On ne peut pas dire que l’usage de substances toxiques (ecstasy, champignons hallucinogènes, cocaïne, speed, héroïne, amphétamine, kétamine, LSD, méthamphétamine) est directement lié au cancer colorectal. En revanche, la consommation de drogues entraîne un risque élevé d’infection aux hépatites B ou C, ou du VIH, lié à l’injection par voie intraveineuse. Problème : ces pathologies augmentent le risque de cancer (du foie pour les hépatites) et de nombreux cancers pour le VIH.
Cancer colorectal : les hôpitaux sont obligés "de mettre en place des stratégies de repérage des addictions" et "des soins de support"
- Afin de réduire le risque de souffrir d’un cancer colorectal, il est ainsi fortement recommandé d’arrêter le tabac et l’alcool…
L’arrêt total du tabac est essentiel pour tous les fumeurs afin de ne pas développer n’importe quel type de cancer, mais également pour les personnes qui se font dépister, celles suivant des traitements et pour les patients en rémission. En ce qui concerne la consommation d’alcool, un arrêt total est également conseillé. Cependant, les repères ne sont pas forcément préconisés pour tout le monde. C’est pourquoi on parle de deux verres par jour, mais pas tous les jours.

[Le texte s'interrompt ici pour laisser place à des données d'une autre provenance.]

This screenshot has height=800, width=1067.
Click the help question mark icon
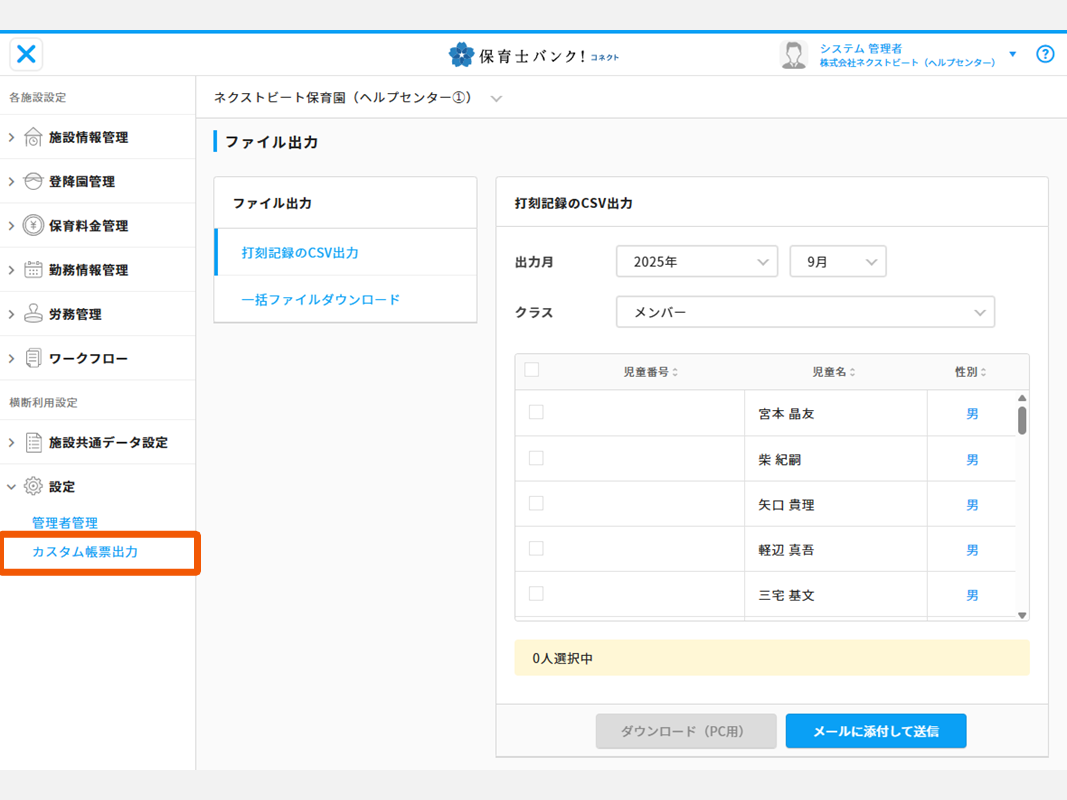click(x=1045, y=54)
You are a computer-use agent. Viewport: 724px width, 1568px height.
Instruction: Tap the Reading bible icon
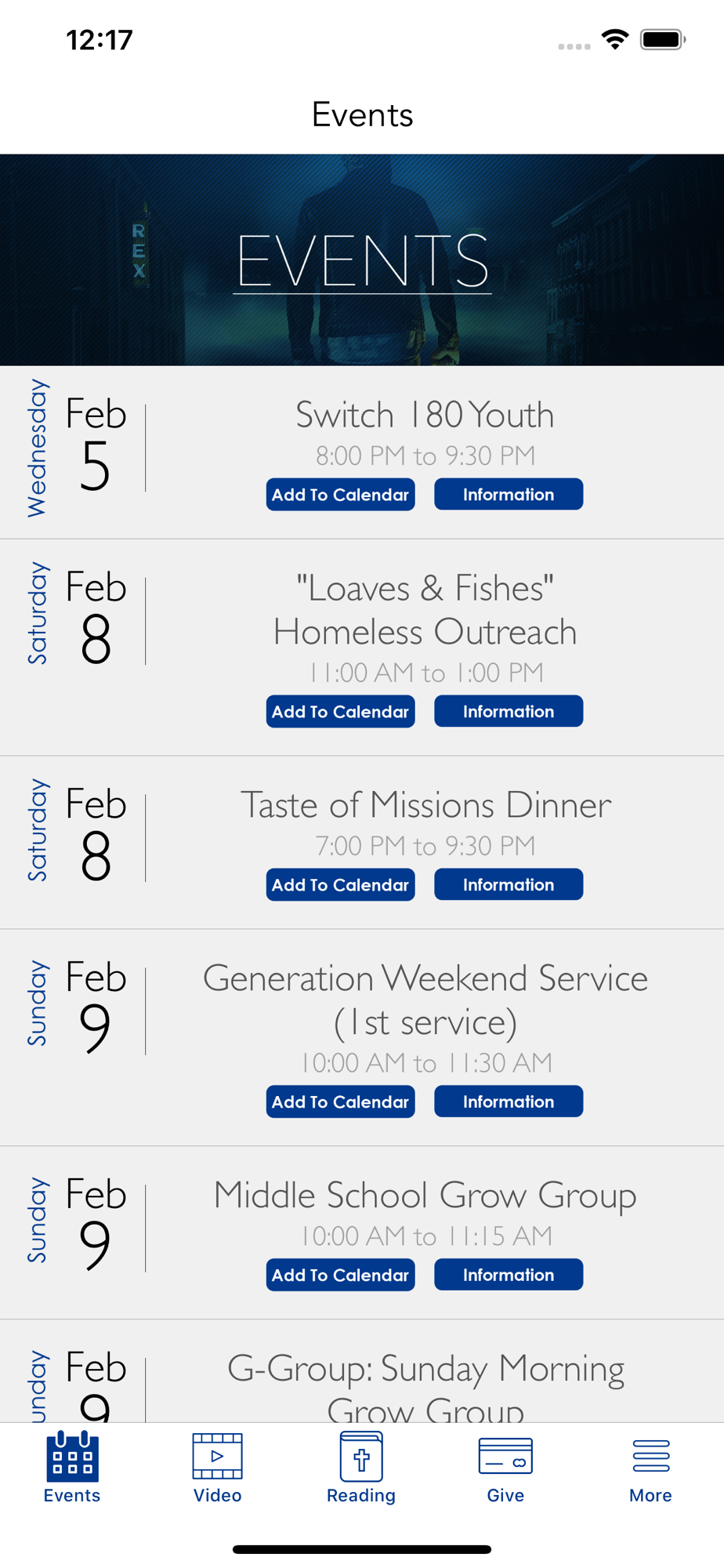[361, 1455]
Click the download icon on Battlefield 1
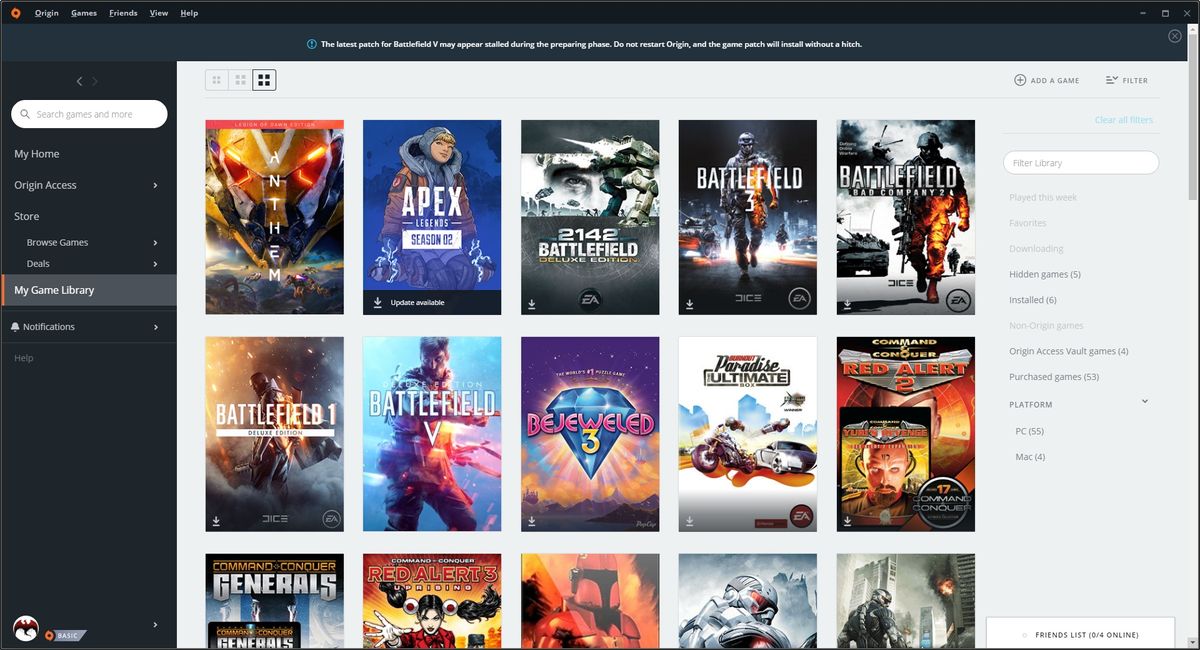 (215, 518)
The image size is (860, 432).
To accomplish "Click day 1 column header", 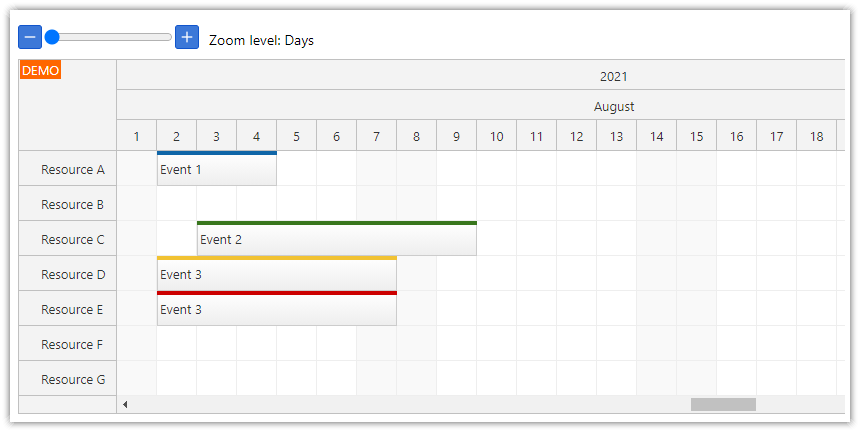I will pos(137,136).
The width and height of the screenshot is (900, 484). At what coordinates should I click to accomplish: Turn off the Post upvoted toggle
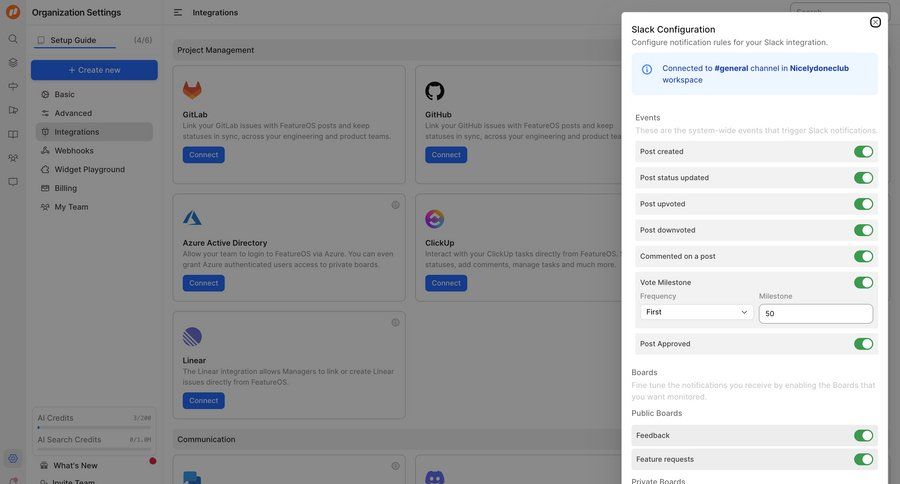[863, 204]
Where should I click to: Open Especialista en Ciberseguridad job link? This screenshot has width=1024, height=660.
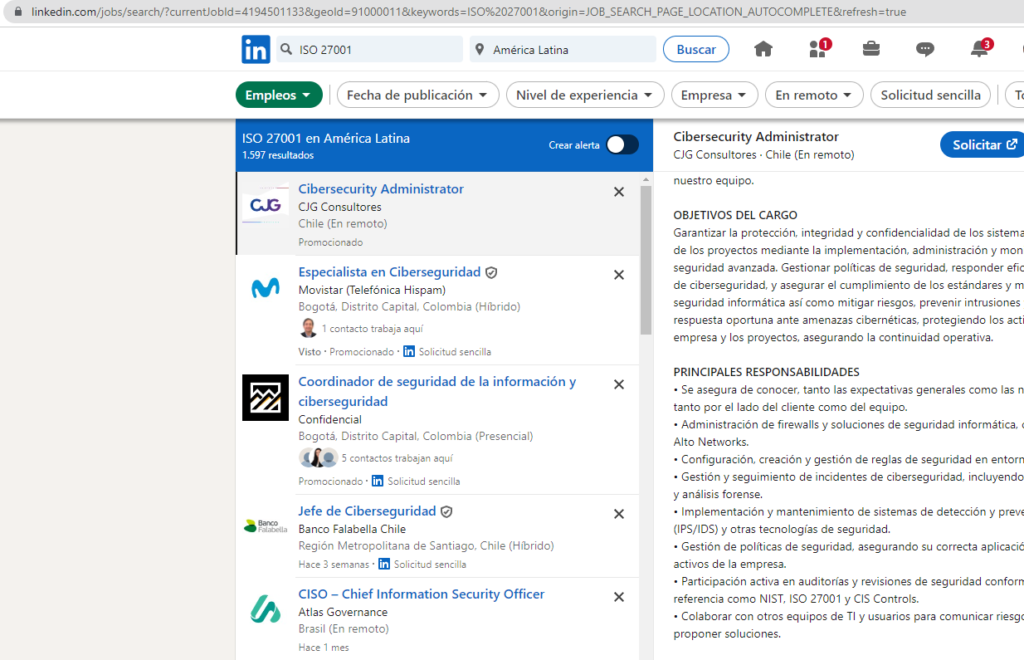pos(389,272)
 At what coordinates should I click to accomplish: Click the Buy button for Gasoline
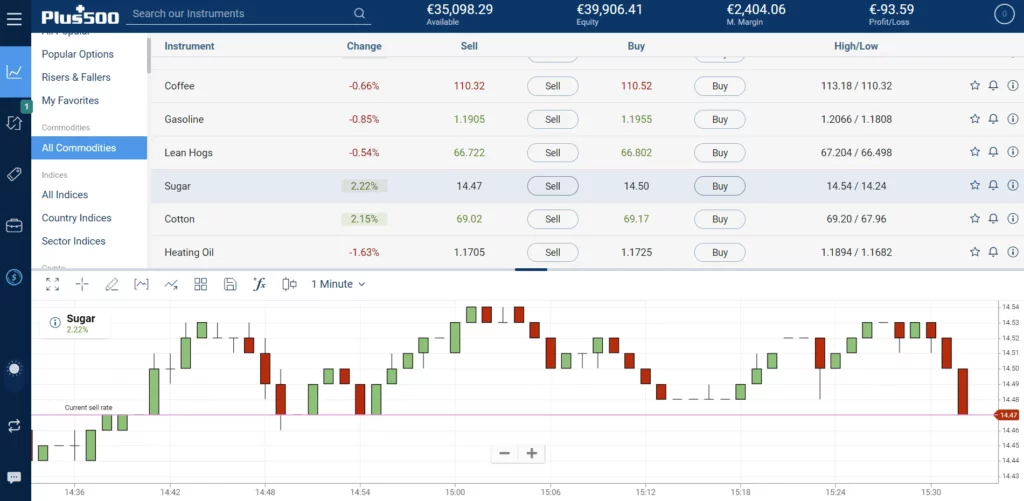click(720, 120)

En cas de cancer colorectal, l’arrêt du tabac et de l’alcool influence positivement la tolérance aux traitements et augmente les chances de succès. Les patients luttant contre leurs addictions souffrent aussi moins d’effets secondaires, présentent moins de problèmes chirurgicaux, notamment de cicatrisation, d’infections et de complications respiratoires, et réduisent les risques de récidive.
- Y a-t-il un suivi particulier pour les patients dépendants au tabac et à l’alcool ?
Le plus souvent, les patients n’osent pas dire aux professionnels de santé qu’ils fument ou sont dépendants de l’alcool. Pourtant, il est essentiel pour eux de s’en libérer, mais cela peut s’avérer être difficile, car ce n’est pas qu’une question de volonté. C’est pourquoi les hôpitaux proposant des soins anticancéreux sont dans l’obligation de mettre en place des stratégies de repérage des addictions. Les établissements doivent également établir des soins de support pour aider les patients à changer de mode de vie.
"Identifier des maladies psychiatriques sous-jacentes" empêchant les patients d’arrêter de fumer et de boire
- Quel est le soutien proposé ?
Un accompagnement global et pluridisciplinaire est proposé. Dans le cadre de ce suivi, les patients vont bénéficier d’outils de substitutions nicotiniques et de médicaments. Selon leur état, certains peuvent être hospitalisés pour un sevrage tabagique ou alcoolique. Avec un psychologue et un psychiatre, l’équipe médicale tente d’identifier des maladies psychiatriques sous-jacentes qui empêchent les personnes d’arrêter de fumer et de boire. Car oui, pour certains, l’alcool et le tabac sont des béquilles.
On se rend compte que peu importe le professionnel de santé, que ce soit un spécialiste, une infirmière ou un médecin traitant, lorsque les patients sont aidés pour arrêter l'alcool et le tabac, ils ont 80 % de chances en plus d’y arriver.